> **RECORDS FOR THE TASK**
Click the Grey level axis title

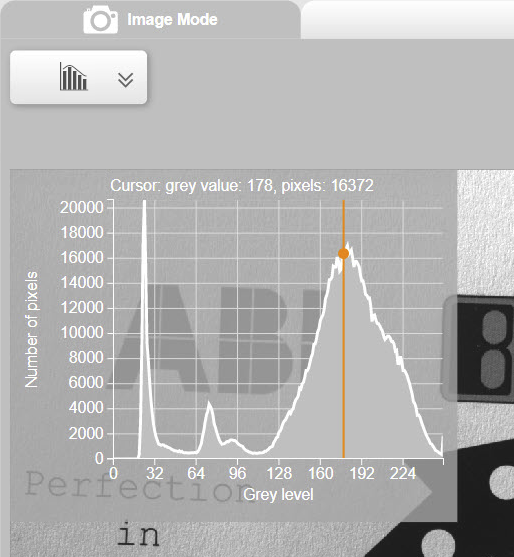[278, 494]
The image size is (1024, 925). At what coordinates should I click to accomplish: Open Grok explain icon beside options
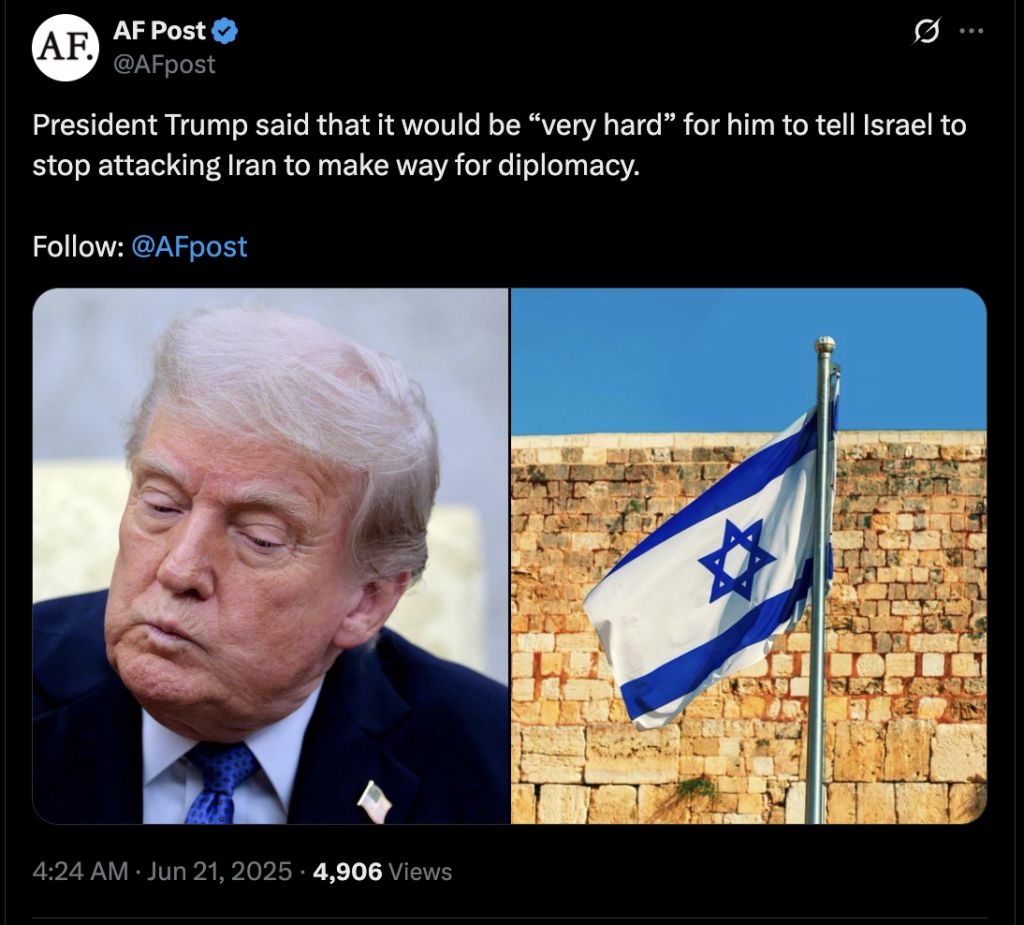coord(927,31)
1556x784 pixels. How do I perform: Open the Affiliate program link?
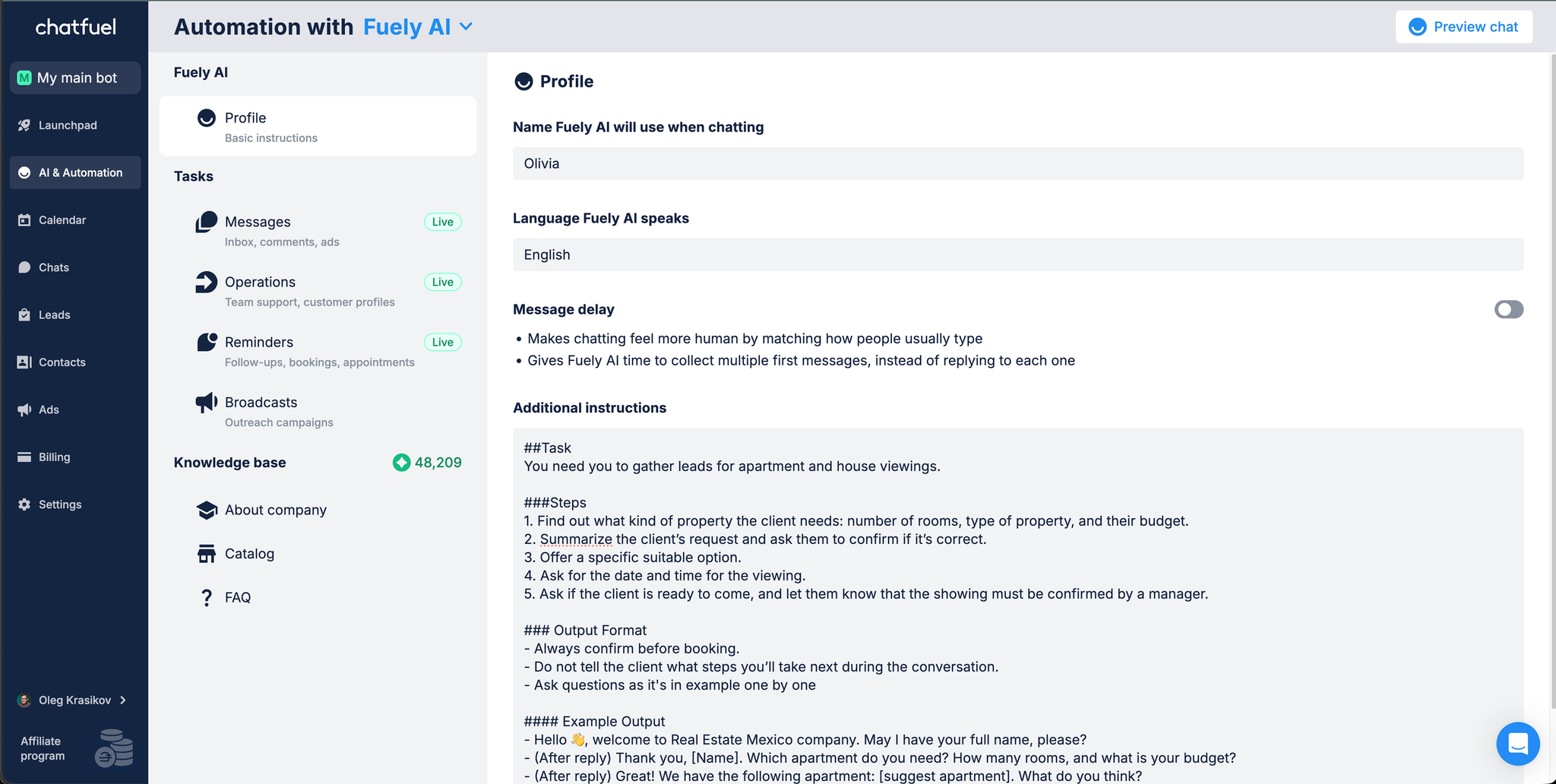coord(43,748)
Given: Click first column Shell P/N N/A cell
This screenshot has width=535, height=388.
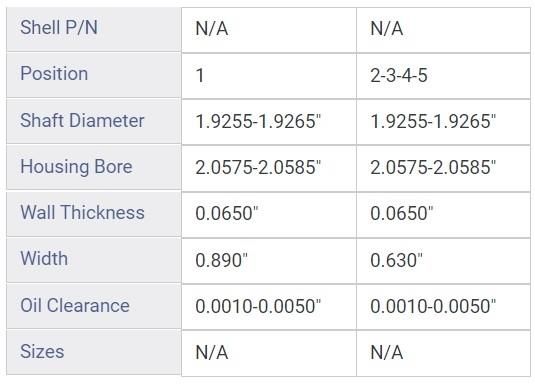Looking at the screenshot, I should (269, 30).
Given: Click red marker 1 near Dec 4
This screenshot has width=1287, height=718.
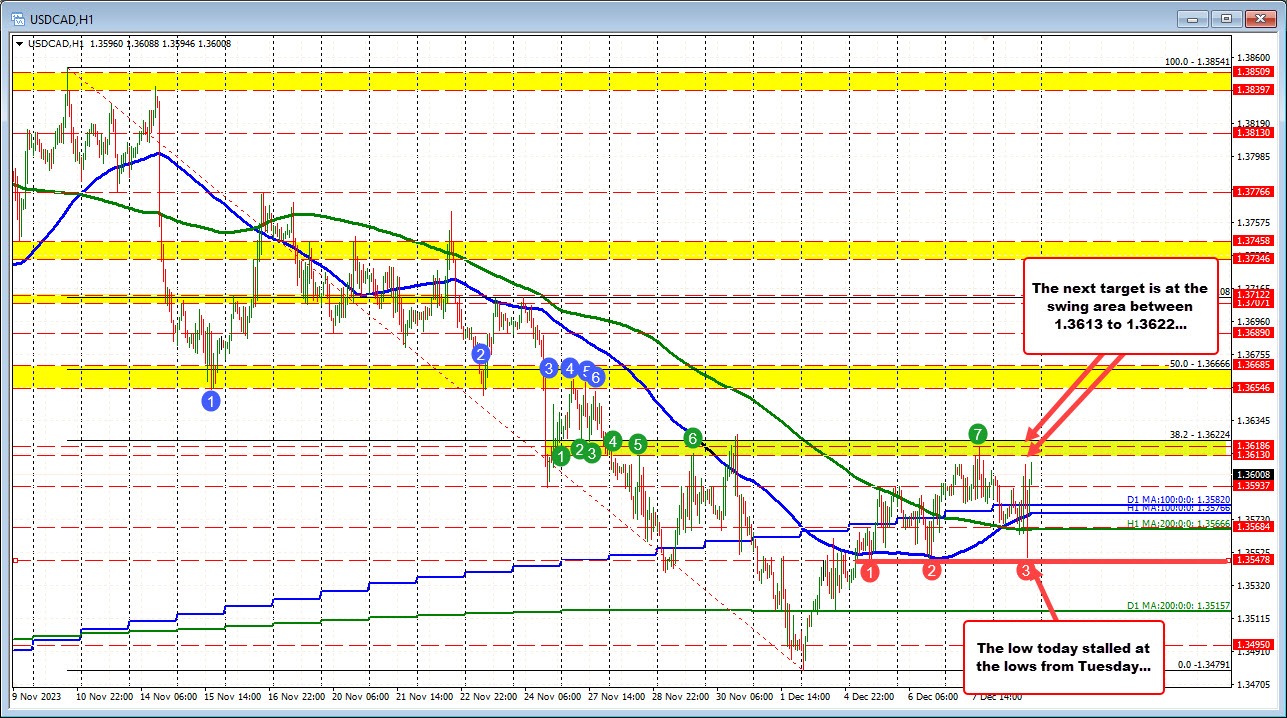Looking at the screenshot, I should click(869, 571).
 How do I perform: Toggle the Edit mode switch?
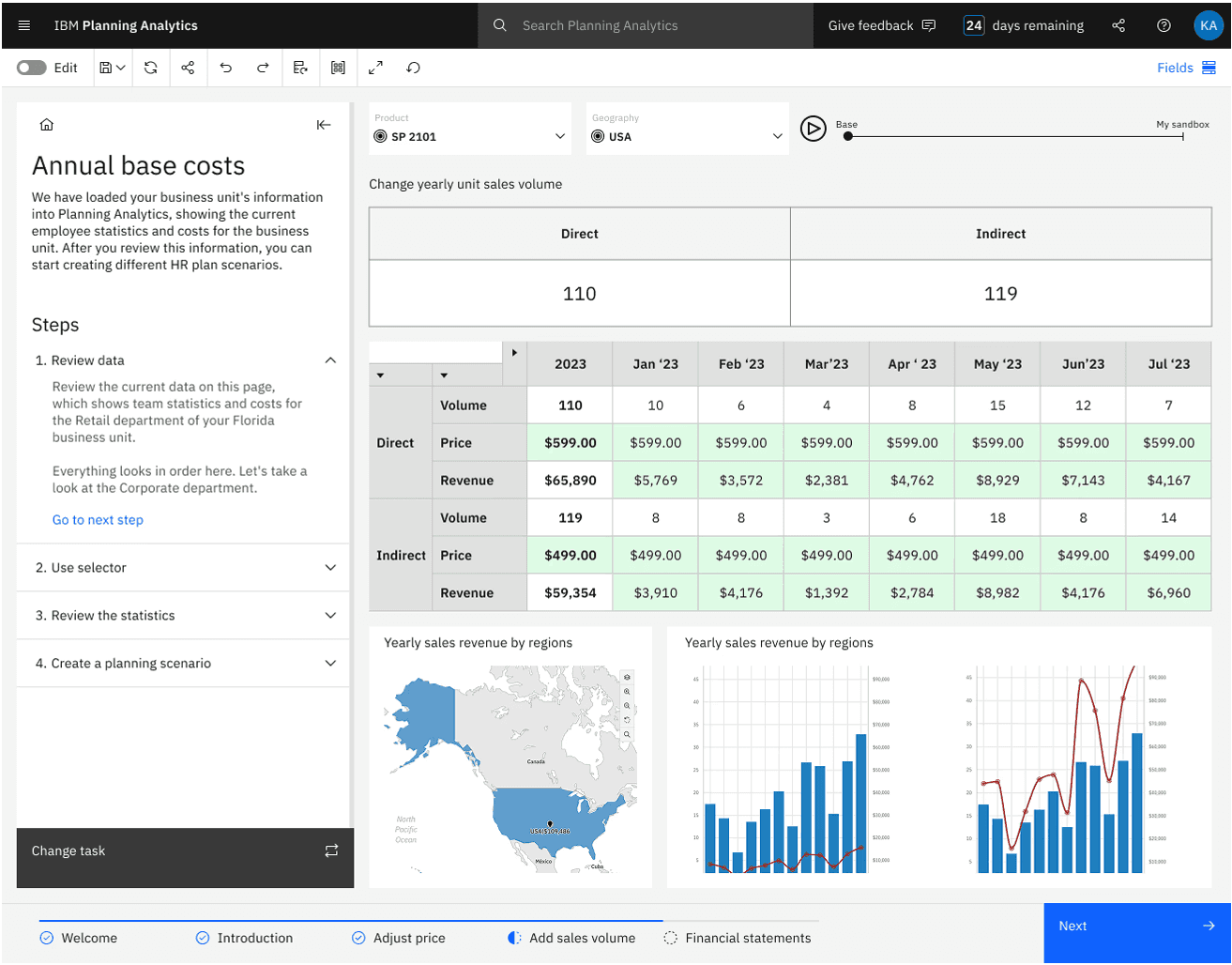point(32,68)
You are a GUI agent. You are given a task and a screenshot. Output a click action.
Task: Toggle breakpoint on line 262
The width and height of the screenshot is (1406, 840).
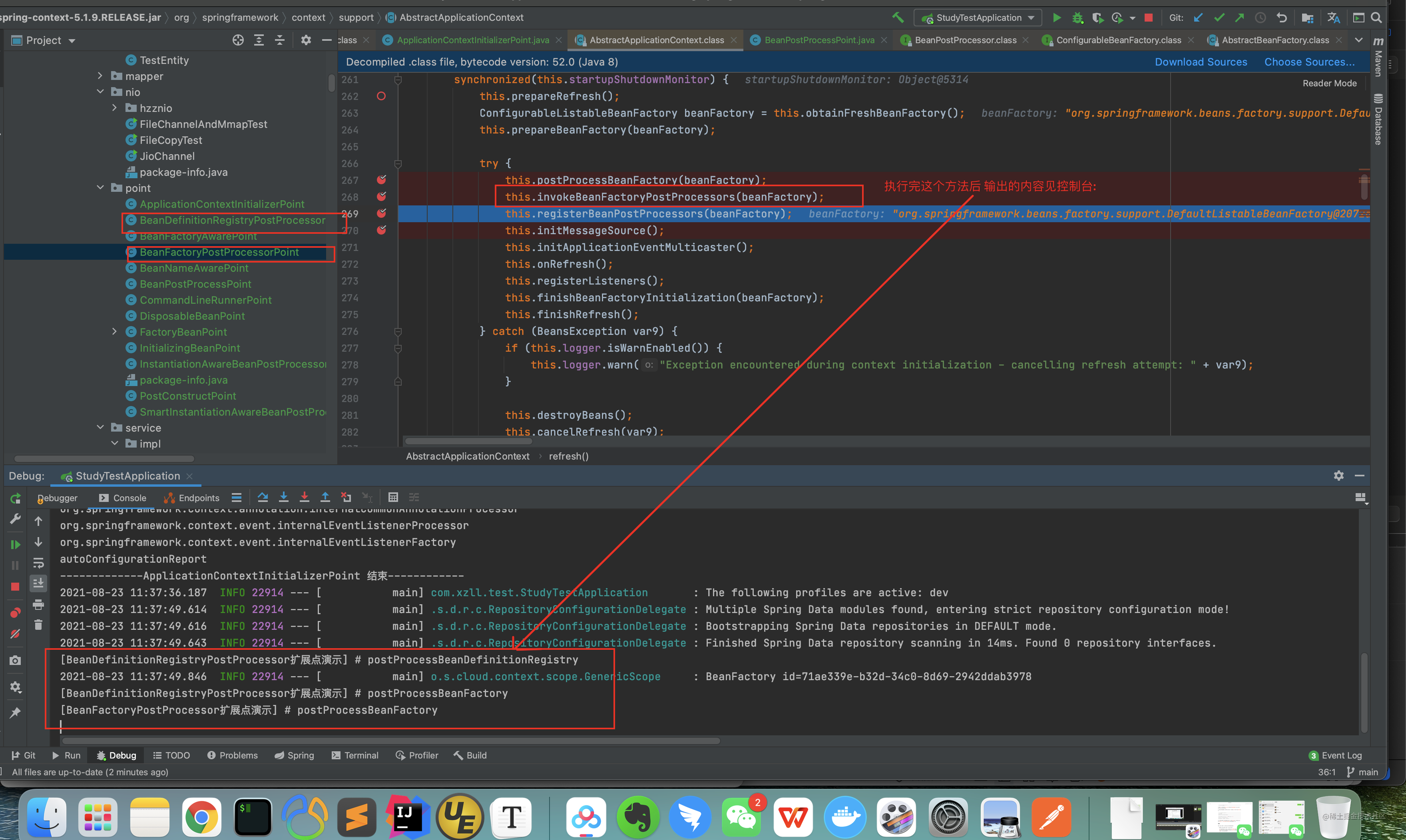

> **WRITTEN TASK**
Copy out all the lines above word for word, leaving out the pictures.

> **RESULT**
Click the Grey level axis title

[278, 494]
The image size is (1024, 925). At what coordinates should I click to accomplish: Open Grok explain icon beside options
coord(927,31)
1556x784 pixels. How do I perform: Open the Affiliate program link?
coord(43,748)
Given: Click first column Shell P/N N/A cell
This screenshot has width=535, height=388.
Looking at the screenshot, I should (269, 30).
Given: Click red marker 1 near Dec 4
This screenshot has width=1287, height=718.
Looking at the screenshot, I should click(869, 571).
 How do I perform: Toggle the Edit mode switch?
point(32,68)
You are a GUI agent. You are given a task and a screenshot. Output a click action.
Task: Toggle breakpoint on line 262
The width and height of the screenshot is (1406, 840).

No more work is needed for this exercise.